Collected data:

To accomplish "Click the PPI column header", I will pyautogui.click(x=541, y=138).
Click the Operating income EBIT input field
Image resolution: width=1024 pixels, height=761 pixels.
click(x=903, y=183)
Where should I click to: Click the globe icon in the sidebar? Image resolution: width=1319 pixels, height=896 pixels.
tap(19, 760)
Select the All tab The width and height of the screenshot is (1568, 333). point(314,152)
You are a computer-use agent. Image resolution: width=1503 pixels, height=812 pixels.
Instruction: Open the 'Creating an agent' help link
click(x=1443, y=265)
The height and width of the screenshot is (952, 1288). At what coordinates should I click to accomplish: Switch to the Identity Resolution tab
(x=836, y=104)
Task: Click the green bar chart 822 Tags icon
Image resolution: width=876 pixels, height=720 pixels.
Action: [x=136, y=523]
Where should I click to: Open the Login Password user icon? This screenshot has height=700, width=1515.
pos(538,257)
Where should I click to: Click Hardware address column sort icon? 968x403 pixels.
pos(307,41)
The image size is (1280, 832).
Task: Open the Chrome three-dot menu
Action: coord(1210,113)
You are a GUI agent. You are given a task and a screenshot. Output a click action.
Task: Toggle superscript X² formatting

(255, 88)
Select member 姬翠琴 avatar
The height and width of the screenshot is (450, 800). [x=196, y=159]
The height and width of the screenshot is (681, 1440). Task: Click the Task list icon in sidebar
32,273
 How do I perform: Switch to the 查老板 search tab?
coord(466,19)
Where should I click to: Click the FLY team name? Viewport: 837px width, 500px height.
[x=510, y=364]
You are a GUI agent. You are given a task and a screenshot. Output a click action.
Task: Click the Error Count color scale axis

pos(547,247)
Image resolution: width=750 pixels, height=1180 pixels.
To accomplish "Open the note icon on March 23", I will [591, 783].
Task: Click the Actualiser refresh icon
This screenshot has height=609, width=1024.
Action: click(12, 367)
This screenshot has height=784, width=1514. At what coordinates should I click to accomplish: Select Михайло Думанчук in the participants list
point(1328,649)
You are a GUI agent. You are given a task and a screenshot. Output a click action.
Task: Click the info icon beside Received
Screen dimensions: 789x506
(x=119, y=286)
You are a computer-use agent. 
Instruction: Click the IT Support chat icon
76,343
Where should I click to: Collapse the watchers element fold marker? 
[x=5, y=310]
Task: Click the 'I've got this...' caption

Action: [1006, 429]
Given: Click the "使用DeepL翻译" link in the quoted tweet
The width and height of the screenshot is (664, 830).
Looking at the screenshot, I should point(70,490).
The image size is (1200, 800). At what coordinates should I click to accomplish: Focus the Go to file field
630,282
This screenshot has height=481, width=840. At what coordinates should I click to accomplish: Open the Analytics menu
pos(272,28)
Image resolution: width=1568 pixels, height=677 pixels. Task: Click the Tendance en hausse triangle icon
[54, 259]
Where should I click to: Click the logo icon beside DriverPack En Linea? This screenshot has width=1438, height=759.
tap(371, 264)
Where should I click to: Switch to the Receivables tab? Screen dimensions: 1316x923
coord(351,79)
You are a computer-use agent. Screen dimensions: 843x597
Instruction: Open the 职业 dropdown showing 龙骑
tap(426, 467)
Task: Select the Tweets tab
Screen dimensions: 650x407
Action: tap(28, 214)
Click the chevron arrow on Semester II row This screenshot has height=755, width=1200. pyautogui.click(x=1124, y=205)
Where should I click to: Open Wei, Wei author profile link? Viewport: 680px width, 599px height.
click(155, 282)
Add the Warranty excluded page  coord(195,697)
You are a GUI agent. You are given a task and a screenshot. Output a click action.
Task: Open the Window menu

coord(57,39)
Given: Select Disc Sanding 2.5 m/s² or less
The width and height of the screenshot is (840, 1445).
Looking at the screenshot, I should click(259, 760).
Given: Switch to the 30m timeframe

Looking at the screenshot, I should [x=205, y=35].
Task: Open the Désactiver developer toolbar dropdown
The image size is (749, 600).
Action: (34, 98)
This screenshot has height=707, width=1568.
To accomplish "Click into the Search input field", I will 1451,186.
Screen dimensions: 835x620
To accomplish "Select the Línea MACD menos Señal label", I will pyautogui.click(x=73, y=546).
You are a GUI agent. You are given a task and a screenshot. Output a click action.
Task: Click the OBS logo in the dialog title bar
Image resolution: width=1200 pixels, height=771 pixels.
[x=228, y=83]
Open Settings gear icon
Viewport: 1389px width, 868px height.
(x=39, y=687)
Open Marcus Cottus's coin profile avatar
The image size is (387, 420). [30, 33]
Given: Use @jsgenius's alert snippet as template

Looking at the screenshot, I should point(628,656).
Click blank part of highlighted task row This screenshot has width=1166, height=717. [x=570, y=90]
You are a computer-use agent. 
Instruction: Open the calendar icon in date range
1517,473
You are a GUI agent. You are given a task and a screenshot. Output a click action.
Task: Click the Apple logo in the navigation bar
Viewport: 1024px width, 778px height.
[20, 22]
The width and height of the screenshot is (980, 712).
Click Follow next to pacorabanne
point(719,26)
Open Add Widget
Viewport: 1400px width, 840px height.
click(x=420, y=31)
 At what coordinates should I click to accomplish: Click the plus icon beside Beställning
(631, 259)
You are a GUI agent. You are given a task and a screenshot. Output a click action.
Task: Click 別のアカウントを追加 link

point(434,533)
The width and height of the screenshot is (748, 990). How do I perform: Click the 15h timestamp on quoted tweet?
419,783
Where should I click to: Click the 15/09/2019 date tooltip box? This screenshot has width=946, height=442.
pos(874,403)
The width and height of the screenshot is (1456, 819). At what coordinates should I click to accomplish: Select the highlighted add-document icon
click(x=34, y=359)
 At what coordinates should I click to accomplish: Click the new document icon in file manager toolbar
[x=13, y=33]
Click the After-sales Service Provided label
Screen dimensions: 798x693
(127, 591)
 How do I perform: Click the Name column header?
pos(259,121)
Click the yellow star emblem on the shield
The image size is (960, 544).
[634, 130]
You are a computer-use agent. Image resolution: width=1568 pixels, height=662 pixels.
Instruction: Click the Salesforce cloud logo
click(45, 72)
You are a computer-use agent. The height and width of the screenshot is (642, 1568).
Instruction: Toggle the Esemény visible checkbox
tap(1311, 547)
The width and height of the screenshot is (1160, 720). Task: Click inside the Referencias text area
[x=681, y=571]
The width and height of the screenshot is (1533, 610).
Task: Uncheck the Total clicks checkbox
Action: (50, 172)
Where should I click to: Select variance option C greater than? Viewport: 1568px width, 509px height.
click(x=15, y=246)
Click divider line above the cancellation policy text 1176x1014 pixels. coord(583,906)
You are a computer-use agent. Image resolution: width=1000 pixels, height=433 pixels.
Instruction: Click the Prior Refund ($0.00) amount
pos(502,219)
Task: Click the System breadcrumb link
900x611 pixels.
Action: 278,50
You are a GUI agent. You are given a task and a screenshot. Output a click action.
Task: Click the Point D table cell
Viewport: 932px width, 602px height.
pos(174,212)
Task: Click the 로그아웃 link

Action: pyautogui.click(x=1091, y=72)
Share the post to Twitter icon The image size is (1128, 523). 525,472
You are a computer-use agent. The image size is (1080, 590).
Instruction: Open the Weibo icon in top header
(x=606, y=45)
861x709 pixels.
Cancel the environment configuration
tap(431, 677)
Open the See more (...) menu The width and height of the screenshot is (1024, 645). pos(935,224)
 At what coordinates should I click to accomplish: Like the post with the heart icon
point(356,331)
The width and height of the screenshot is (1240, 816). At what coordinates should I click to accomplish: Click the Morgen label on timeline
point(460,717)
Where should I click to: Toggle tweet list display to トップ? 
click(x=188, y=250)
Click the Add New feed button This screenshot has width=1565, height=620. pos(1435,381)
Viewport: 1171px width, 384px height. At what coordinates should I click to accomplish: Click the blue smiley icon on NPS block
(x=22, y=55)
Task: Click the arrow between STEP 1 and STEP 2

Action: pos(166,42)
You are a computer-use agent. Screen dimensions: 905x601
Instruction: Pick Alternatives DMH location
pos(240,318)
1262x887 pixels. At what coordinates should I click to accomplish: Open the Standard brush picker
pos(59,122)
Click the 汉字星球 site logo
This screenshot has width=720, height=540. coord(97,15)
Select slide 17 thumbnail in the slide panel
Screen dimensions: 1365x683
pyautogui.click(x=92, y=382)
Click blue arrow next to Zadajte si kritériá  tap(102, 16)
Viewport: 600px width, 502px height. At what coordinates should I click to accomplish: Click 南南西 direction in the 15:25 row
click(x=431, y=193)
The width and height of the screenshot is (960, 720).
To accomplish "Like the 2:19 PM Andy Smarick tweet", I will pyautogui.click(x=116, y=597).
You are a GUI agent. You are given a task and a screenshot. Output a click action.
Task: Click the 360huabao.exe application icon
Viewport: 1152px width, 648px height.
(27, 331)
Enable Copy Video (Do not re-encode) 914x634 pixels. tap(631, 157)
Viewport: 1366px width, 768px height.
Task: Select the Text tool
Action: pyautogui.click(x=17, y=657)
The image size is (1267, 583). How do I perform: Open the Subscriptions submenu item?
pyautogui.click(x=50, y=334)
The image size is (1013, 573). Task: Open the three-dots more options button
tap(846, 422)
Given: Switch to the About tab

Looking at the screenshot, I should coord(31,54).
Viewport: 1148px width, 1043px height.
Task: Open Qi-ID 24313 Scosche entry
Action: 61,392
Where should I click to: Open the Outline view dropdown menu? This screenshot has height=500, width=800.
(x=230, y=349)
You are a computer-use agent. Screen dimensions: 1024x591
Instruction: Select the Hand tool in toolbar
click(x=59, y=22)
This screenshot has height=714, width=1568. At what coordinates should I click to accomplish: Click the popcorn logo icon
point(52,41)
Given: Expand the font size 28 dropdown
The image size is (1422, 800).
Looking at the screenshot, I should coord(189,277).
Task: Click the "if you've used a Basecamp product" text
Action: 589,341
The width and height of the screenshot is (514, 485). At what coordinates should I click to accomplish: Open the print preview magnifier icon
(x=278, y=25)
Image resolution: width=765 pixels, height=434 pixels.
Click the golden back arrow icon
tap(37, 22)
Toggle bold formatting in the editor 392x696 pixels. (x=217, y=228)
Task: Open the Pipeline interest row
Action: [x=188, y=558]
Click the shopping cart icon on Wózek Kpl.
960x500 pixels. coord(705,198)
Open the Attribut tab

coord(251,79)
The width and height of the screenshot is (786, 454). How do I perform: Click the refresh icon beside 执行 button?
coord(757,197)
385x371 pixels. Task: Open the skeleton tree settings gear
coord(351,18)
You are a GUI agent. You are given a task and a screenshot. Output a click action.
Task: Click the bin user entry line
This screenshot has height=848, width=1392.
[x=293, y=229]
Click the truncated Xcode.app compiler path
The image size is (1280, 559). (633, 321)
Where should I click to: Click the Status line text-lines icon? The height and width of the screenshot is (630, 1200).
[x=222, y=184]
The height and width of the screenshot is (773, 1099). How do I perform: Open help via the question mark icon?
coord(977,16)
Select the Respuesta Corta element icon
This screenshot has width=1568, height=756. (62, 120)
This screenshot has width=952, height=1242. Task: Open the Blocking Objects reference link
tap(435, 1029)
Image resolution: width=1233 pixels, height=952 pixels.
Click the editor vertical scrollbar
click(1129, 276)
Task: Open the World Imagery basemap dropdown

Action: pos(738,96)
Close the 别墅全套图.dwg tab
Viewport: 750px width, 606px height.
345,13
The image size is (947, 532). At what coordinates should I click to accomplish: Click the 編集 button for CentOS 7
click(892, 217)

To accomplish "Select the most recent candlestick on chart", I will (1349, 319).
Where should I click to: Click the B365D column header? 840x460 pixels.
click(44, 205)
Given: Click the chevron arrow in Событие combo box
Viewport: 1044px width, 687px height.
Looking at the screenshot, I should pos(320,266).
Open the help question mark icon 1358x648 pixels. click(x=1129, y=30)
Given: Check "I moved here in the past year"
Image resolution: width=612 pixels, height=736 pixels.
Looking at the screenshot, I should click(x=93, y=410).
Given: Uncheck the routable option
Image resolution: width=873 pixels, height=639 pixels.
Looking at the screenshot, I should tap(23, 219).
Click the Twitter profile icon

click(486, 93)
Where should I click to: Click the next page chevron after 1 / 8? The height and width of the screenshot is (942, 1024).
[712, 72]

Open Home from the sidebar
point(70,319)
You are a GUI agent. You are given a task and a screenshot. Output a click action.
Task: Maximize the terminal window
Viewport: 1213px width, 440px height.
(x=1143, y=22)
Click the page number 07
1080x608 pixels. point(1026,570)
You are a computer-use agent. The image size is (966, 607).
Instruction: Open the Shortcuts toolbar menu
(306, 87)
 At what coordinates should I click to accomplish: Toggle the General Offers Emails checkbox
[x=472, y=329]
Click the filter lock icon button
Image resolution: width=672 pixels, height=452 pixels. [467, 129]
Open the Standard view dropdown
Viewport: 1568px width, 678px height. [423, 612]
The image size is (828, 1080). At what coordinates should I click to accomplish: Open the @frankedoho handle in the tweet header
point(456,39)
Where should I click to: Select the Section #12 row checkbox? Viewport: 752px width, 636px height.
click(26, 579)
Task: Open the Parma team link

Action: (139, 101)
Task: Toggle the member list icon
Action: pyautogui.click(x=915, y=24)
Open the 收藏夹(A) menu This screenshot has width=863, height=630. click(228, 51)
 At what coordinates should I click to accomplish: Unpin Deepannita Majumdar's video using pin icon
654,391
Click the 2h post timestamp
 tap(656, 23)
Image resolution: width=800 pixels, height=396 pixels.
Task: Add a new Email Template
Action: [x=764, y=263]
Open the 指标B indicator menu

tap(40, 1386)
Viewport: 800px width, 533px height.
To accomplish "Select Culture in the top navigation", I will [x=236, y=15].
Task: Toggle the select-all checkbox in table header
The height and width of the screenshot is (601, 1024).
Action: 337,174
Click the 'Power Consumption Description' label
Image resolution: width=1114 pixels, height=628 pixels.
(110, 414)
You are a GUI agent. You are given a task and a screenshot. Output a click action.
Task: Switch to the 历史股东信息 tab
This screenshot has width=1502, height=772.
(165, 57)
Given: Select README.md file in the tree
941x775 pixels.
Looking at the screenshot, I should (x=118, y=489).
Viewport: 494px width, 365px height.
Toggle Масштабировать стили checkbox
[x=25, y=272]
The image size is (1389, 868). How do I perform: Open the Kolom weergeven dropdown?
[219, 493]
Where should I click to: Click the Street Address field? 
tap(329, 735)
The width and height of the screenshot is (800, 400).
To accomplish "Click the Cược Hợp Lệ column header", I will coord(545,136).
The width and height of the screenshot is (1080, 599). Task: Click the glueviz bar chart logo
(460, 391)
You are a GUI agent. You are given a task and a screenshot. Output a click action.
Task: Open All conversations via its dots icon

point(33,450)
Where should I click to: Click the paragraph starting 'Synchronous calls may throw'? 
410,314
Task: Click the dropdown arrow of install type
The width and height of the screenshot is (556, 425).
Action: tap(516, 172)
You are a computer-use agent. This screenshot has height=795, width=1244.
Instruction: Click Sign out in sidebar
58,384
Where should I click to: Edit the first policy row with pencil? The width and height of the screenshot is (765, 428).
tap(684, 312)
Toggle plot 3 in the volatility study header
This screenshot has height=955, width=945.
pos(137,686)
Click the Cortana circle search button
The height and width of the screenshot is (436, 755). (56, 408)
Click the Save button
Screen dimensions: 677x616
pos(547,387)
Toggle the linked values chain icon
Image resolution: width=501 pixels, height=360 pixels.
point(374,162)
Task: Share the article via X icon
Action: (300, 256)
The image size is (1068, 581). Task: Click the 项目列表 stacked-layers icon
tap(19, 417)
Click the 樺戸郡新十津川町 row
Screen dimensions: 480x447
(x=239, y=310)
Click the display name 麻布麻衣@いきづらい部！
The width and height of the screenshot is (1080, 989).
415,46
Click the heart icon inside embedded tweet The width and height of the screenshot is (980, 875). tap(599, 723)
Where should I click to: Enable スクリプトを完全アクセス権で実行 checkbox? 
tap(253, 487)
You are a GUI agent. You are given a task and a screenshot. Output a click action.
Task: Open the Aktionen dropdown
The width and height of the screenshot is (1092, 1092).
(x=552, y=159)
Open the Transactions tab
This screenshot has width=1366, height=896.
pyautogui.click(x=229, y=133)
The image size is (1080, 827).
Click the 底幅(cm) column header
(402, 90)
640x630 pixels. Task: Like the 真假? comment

» Directions
Write out every line from the data above that includes "navigation".

» Task answer
Task: Click the Apple logo in the navigation bar
To accomplish "Select Culture in the top navigation", I will [x=236, y=15].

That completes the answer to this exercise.